FILHA DE ACM ESCLARECE AÇÃO JUDICIAL
Por (Darlene Pereira)
Através de nota paga nos principais jornais da Bahia, o advogado de Tereza Mata Pires, André Barachísio Lisboa esclarece que o requerimento do inventário foi formulado pela viúva, D. Arlette Maron de Magalhães, como previsto na lei. Naquele momento, foi sorteado o Juízo da 14ª Vara da Família para processá-lo e julgá-lo. Quando Tereza ingressou no processo, a Juíza que o presidia já estava determinada. O o primeiro esclarecimento a ser prestado se refere à absoluta legalidade, tanto da decisão judicial, como do seu cumprimento. Cabe esclarecer que por se tratar de medida urgência, a juíza determinou que fosse cumprido o mandado no prazo de 48h. O oficial de Justiça compareceu ao endereço de D. Arlette na segunda-feira, dia 10, duas vezes, na parte da manhã, por volta de 10:30hs, permanecendo até 12:30hs e outras às 15:00hs. Nas duas oportunidades lhe foi negado o acesso ao apto 1.701, do Edf. Stella Maris, situados na Rua da Graça, onde seria cumprida a diligência, bem como a possibilidade de manter contato com D.Arlette. Na primeira foi informado que ela tinha saído e retornaria ao meio dia. Na segunda e última, a informação foi a de que o apartamento estava fechado e que ali não havia ninguém. Todavia, logo após o recebimento desta informação, dada pelo porteiro, chegou ao portão o Senador Antonio Carlos Magalhães Júnior, saindo do prédio.
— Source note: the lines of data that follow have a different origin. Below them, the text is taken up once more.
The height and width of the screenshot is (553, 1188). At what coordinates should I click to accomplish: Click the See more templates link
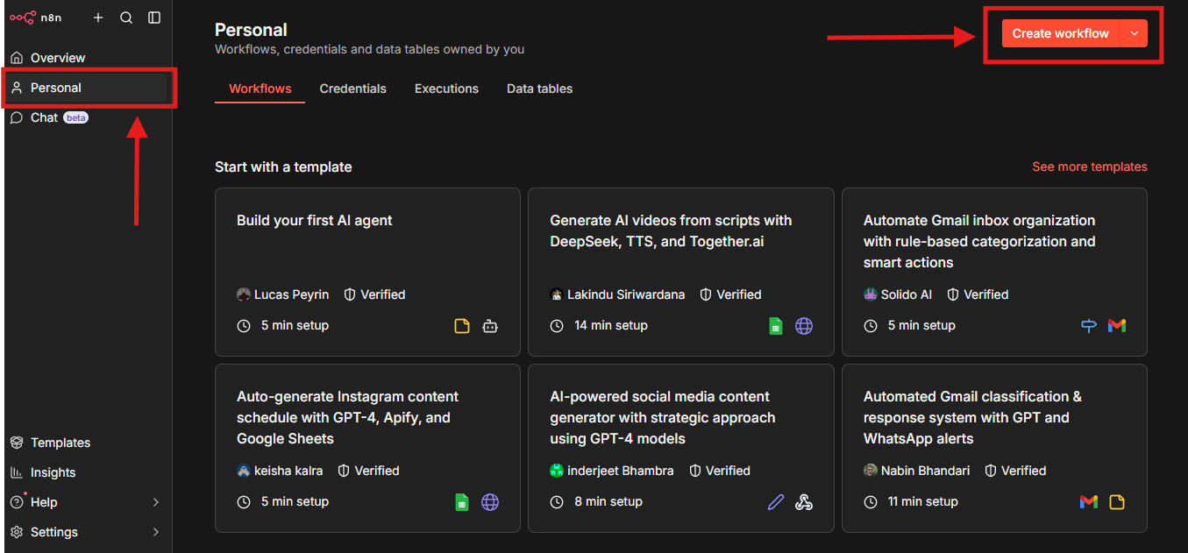coord(1089,167)
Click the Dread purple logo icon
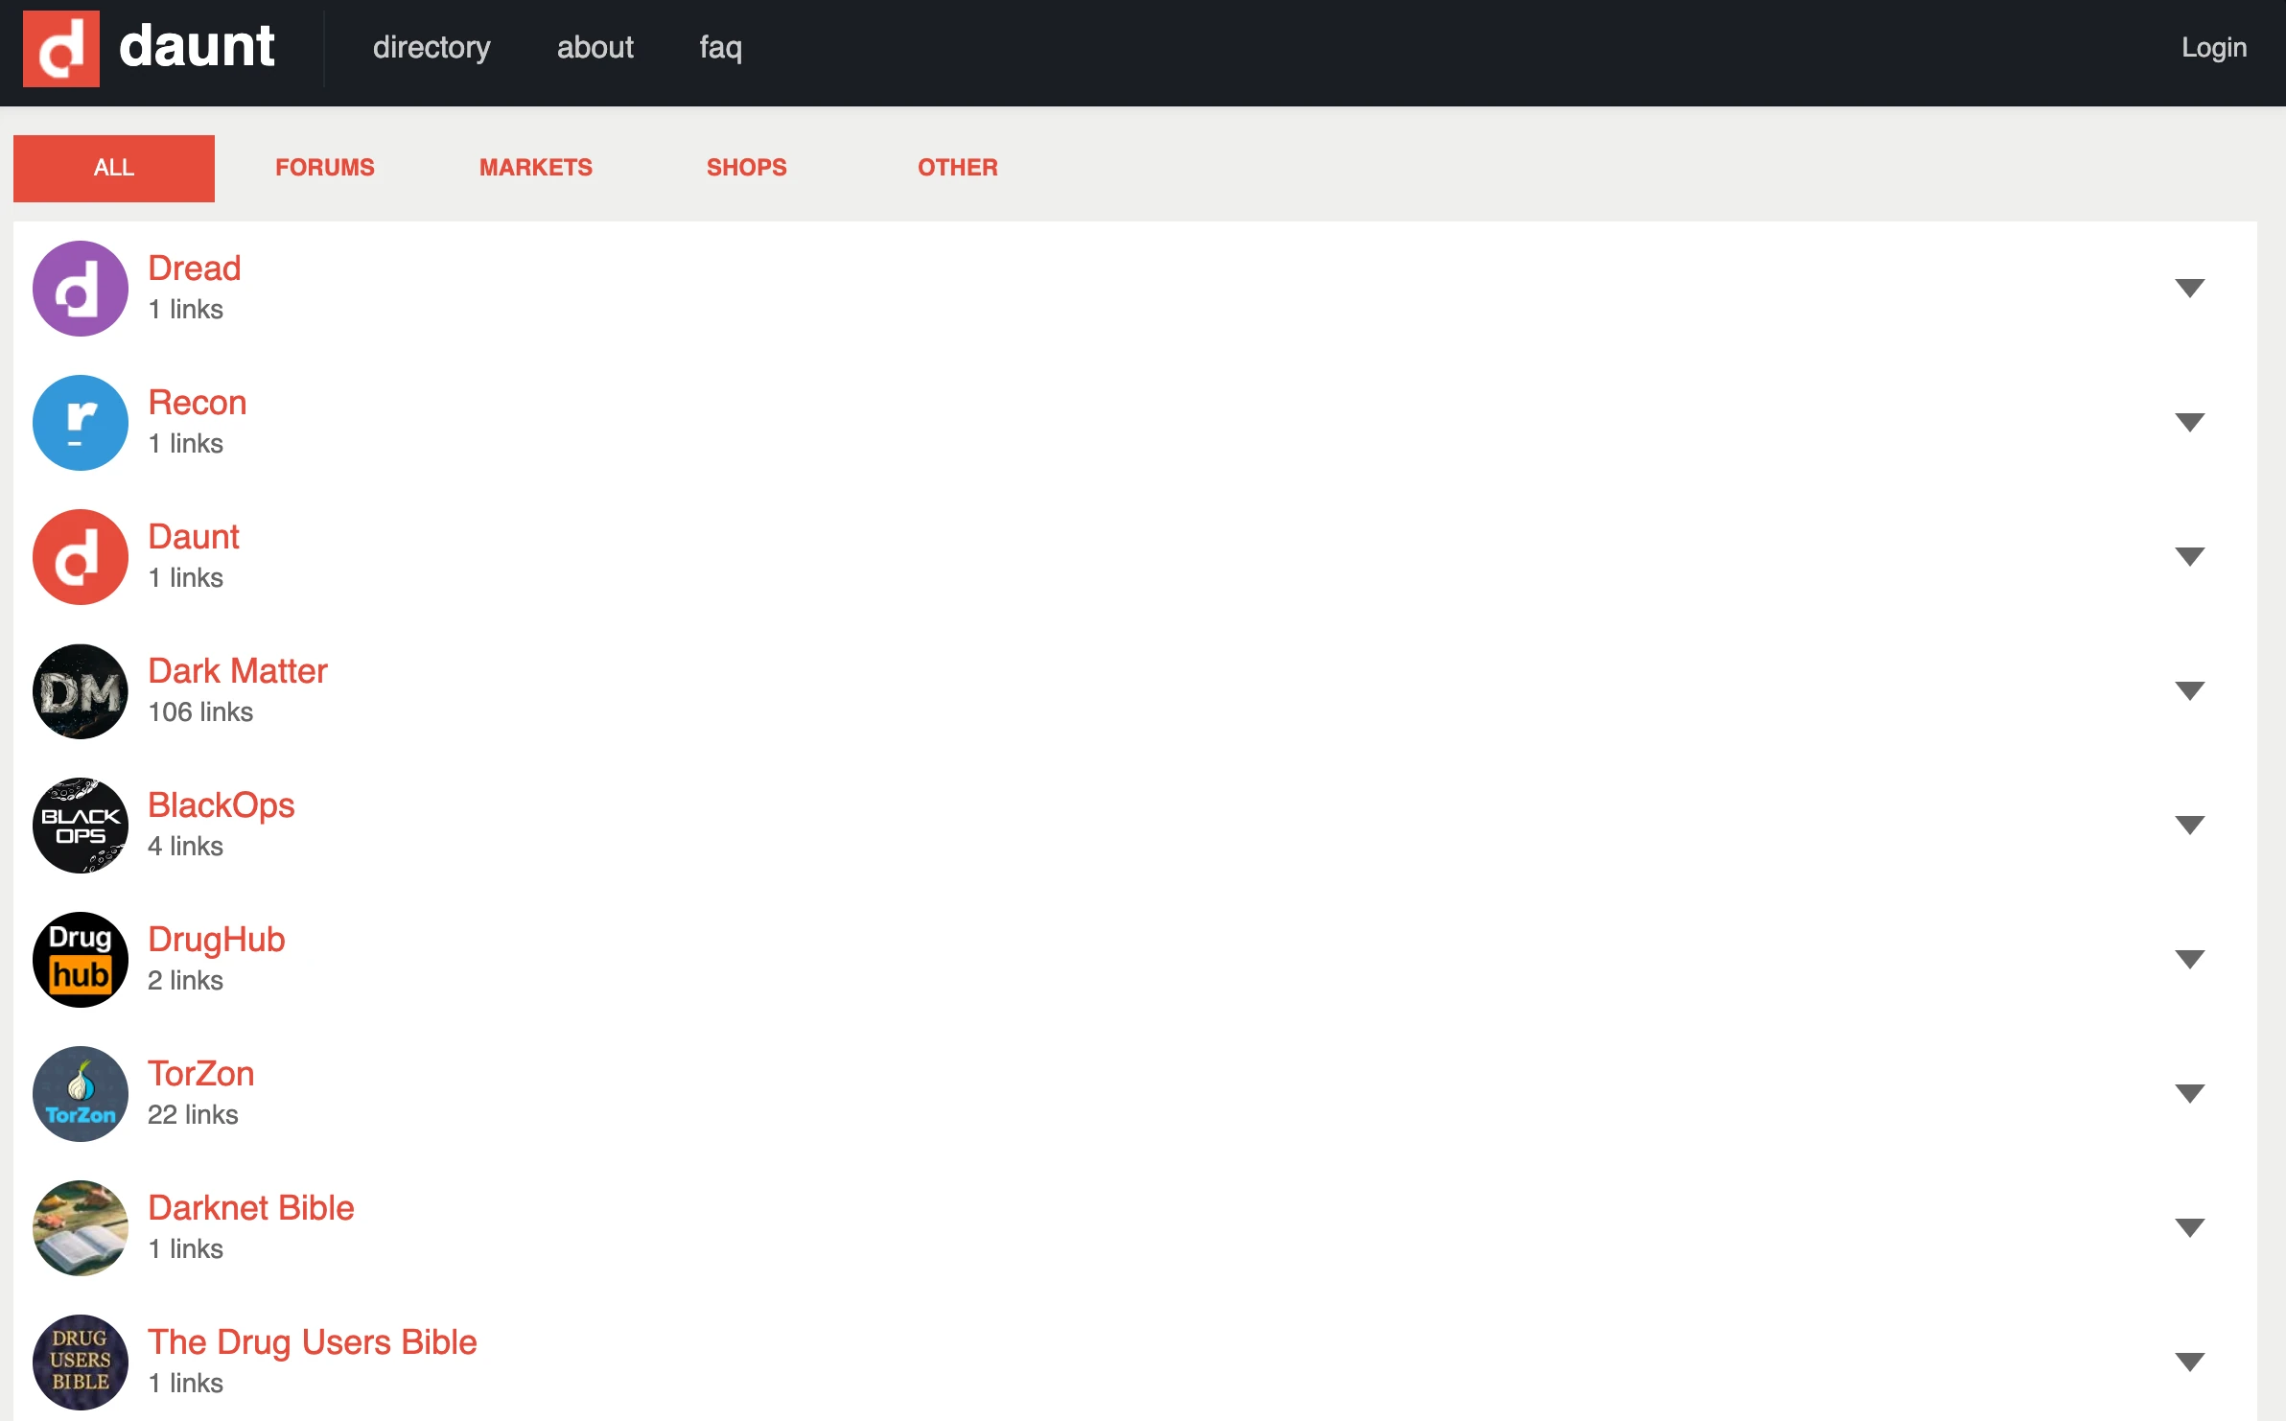Image resolution: width=2286 pixels, height=1421 pixels. click(80, 288)
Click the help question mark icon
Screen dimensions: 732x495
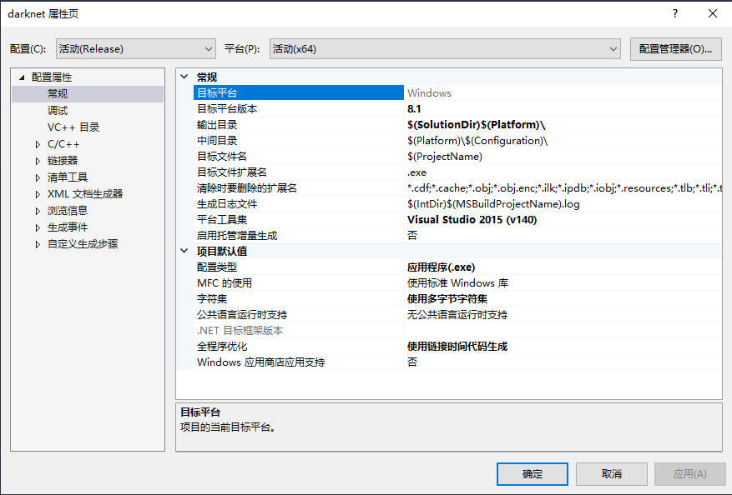pyautogui.click(x=673, y=14)
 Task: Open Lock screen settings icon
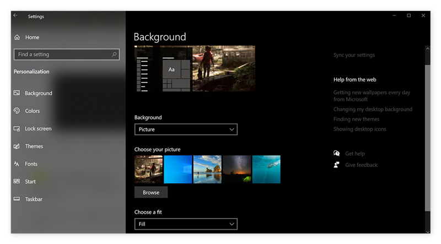tap(17, 128)
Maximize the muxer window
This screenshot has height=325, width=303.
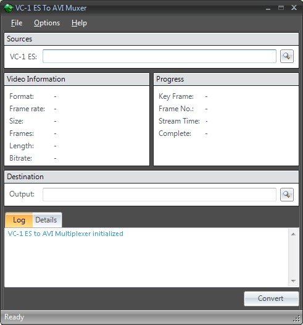coord(281,8)
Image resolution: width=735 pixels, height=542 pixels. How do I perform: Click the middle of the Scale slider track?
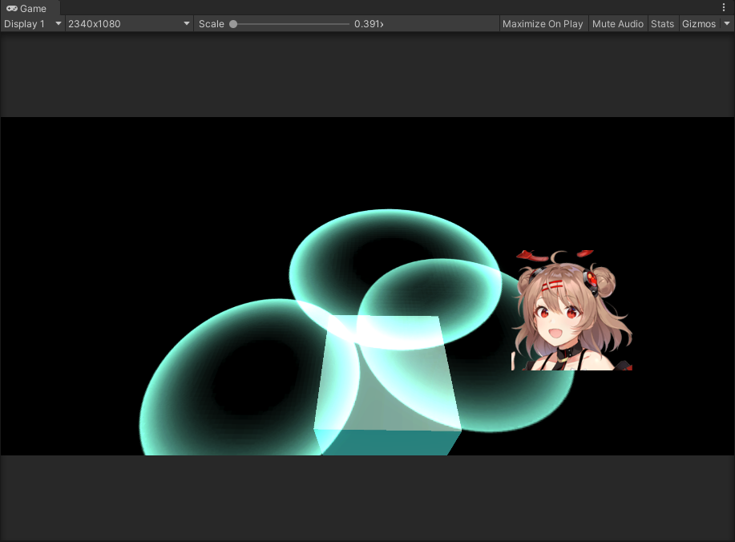[x=290, y=24]
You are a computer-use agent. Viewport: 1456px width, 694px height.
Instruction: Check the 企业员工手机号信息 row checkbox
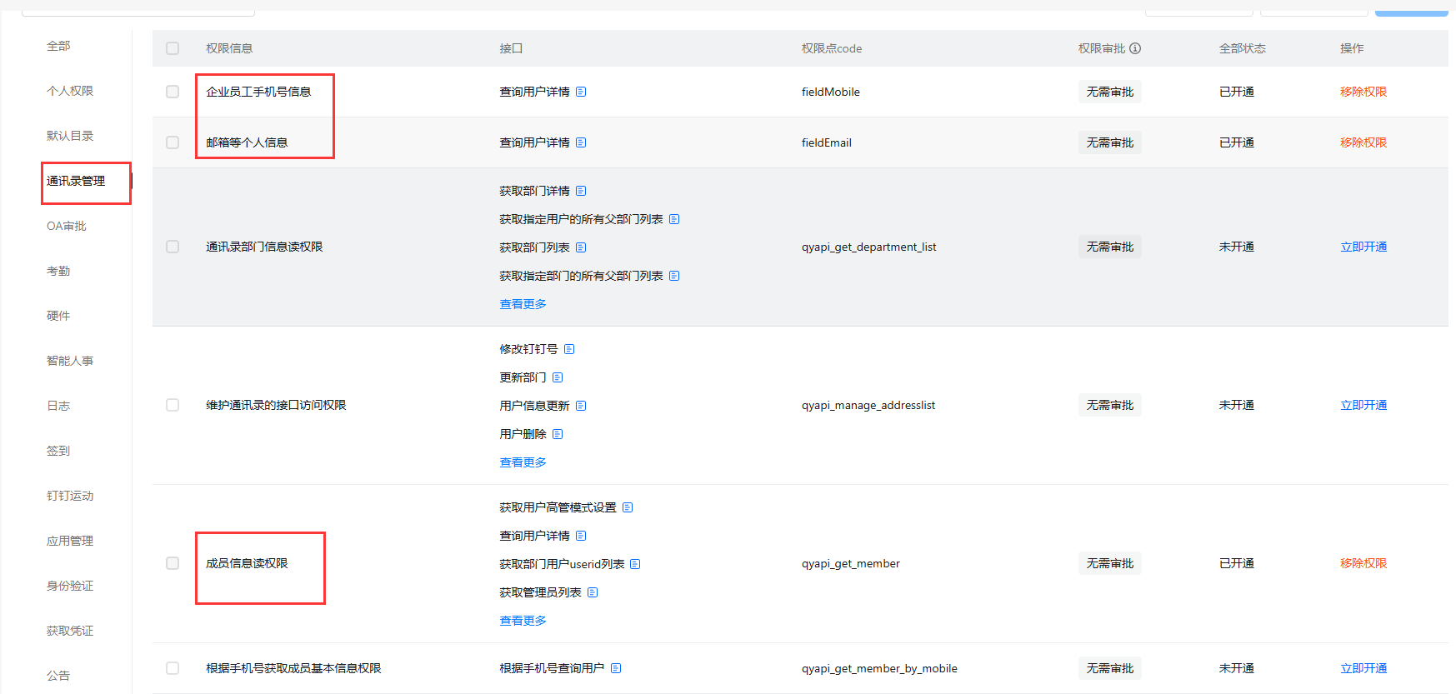point(173,92)
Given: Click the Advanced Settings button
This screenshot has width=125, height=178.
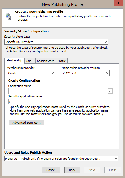Looking at the screenshot, I should click(x=26, y=123).
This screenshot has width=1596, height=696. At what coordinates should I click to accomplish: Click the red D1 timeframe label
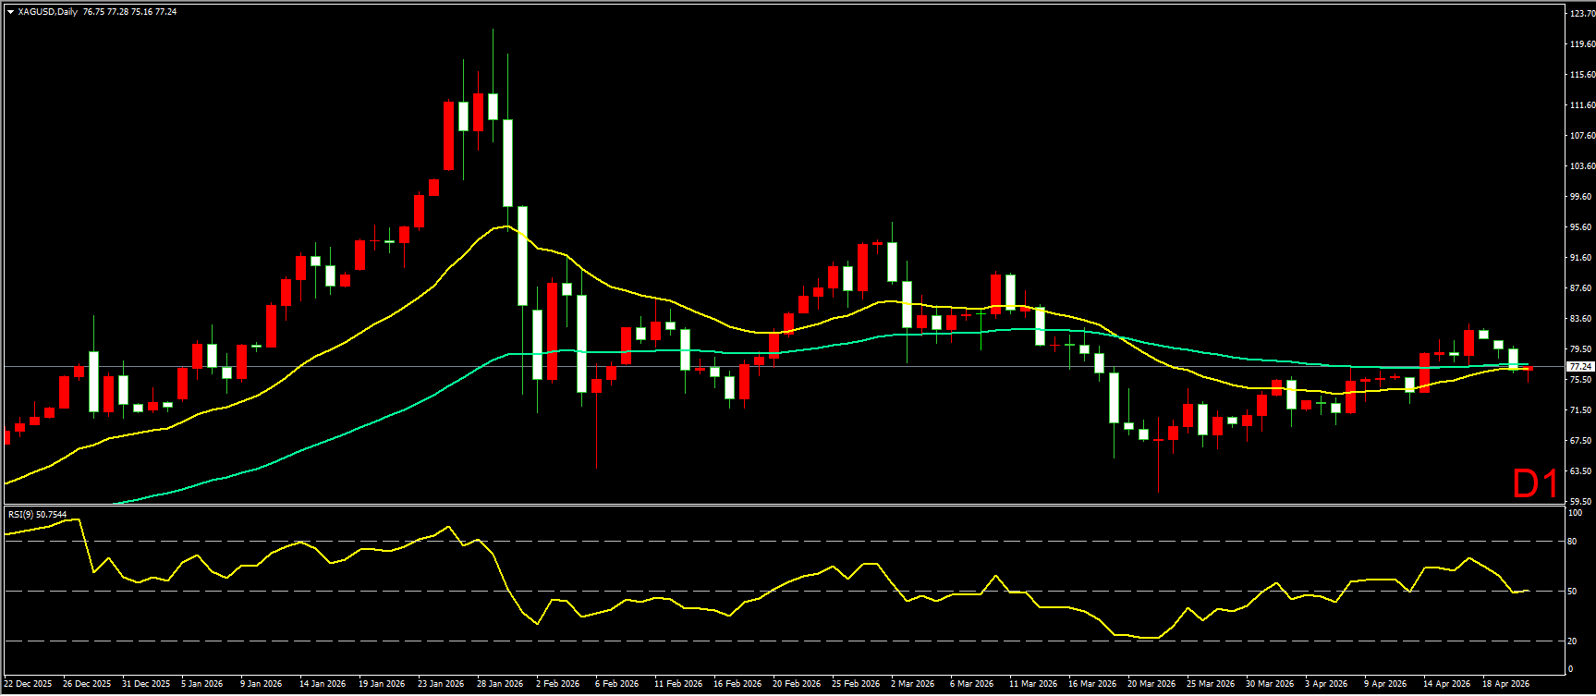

Dirigia o seu automóvel, parou o veículo no passeio, logo após o portão. Somente depois destes fatos, decorridas as primeiras 24 horas para cumprimento do mandato, é que o senhor Oficial solicitou a garantia policial para o cumprimento do mandado, em razão da evidente obstrução realizada tanto pelos empregados da portaria do prédio como pelos de D. Arlette. Obtido o reforço policial no dia seguinte, 11/03, o Senhor Oficial de Justiça retornou ao Edf. Stella Maris e mais uma vez lhe foi negado o acesso ao aptº 1.701 pelo encarregado da portaria. Desta vez a diligência pôde ser executada em face da garantia do policial. Portanto, a determinação judicial não foi de surpresa; primeiro em razão do comportamento da oficial de Justiça e segundo, porque a decisão foi publicada no Diário Oficial do dia 10, em seguida à notícia referente ao despacho proferido no inventário, na qual constava o nome das partes e seus advogados.